Le style de Chaoui, même s’il ne diffère guère de celui de ses dernières œuvres, incarne ici à merveille l’esprit créateur, novateur et moderne. Ce récit a pour tâche de nous rendre à la réalité. Car rares sont les romanciers marocains qui confrontent aux problèmes sociaux les plus brûlants. Ce roman s’attaque frontalement au problème de l’enfance. C’est un livre terrifiant, bouleversé, émerveillé comme un enfant. Il faut avoir de l’audace pour lire un tel roman. Oublier ce qu’on est pour renaître de nouveau au fond de chaque personnage.

Le Silence Blanc nous apprend à « décortiquer les sens de toutes les créatures et de saisir le langage commun ». (Le Silence Blanc p. 167) La mort et les cauchemars enfantent un rire blessant.
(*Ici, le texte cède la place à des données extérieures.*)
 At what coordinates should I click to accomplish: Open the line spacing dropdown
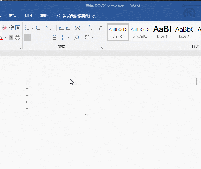66,37
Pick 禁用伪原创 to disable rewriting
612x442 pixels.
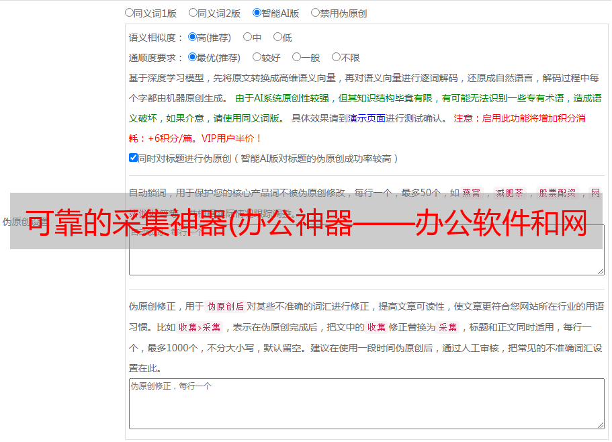[315, 13]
Ils obligent Choumicha de quitter ses parents, haïr Sidi-Lalla, manger dans les poubelles, se balader avec Tobo, et vomir sur tout qui essaye de la violer comme ils obligent tout enfant abandonné de perdre son enfance. Mais, la mort a donné lieu à cette rencontre bizarre où l’écrivain (Michel Charme) trouve enfin sa muse perdue. A travers le regard d’une enfant, Mokhtar Chaoui critique à sa façon la situation affreuse de l’enfance dans un Maroc voilé.
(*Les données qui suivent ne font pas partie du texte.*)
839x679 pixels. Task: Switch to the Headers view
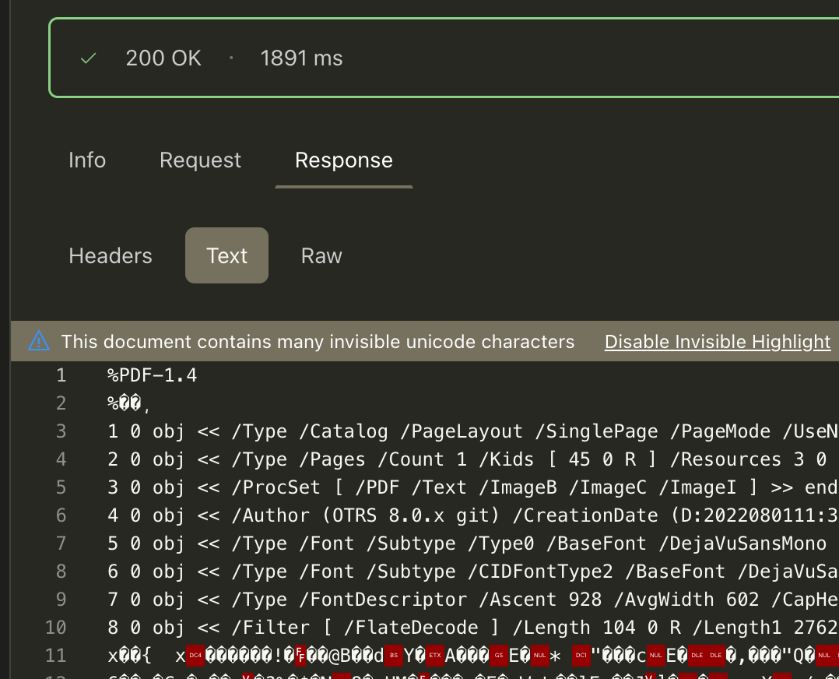pos(110,255)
Dés que le lecteur tombe sur un livre qui porte ce genre de titre, il ne peut pas s’empêcher de le feuilleter, et en général de le lire. On se réjouit à chaque phrase.  On se métamorphose dans la peau des animaux qui parlent tantôt comme des philosophes et tantôt comme des hommes de lettres. Le Silence Blanc est sans nul doute la plus fascinante histoire d’une amitié de cœur et l’esprit entre deux êtres humains si différents et si proches à la fois. C’est surtout une œuvre d’une grande humanité, disait Jean-François Gayrard.
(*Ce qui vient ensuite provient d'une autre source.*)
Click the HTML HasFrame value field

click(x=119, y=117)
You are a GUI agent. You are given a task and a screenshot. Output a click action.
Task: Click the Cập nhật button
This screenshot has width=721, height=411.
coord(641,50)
Le romanesque de Mokhtar Chaoui refuse le mensonge, car son écriture est une nécessité, puisque la parole directe compromet ce qu’elle désigne. L’écrivain est toujours responsable de ce qu’il écrit. Il s’engage avec une audace pour accomplir son travail d’écrivain. La fiction de son roman joue un rôle d’ouverture et d’ébranlement des réalités avec un style ivre de beauté.

Laisser l’acte de la parole aux animaux est un signe que l’humanité commence à perdre sa sensibilité. En écrivant à la beckettienne, Mokhtar Chaoui déracine l’homme de ses sentiments, invente un nouveau monde où n’importe quel objet peut devenir quelque chose d’important.  Parler à travers un chien, un chat ou à travers une chouette est une stratégie intelligente pour se moquer de la conscience humaine. Tout le texte se construit sur la négation.  Car Le Silence Blanc raconte la mort, les souvenirs d’enfance, le corps et les amours malheureuses de la narratrice. C’est un texte où tout peut renaître. On retrouve là un pan de symbole, celui de la figure animale, si omniprésente chez Chaoui, et qui représente le rêve d’une fraîcheur originelle.

A chaque silence, le vent de la mort souffle froidement entre les lignes. Le texte paraît s’enfoncer dans un océan de pleurs, plonger dans le vide irrespirable. Ce sont là les souffrances d’une enfance, que Chaoui mêle à la echenozienne d’une angoisse et d’une mélancolie discrètes, mais profondes, parvenant à donner du plaisir avec la saveur du vide, avec le goût amer de l’amour perdu. C’est ce qu’on appelle la littérature, sans doute.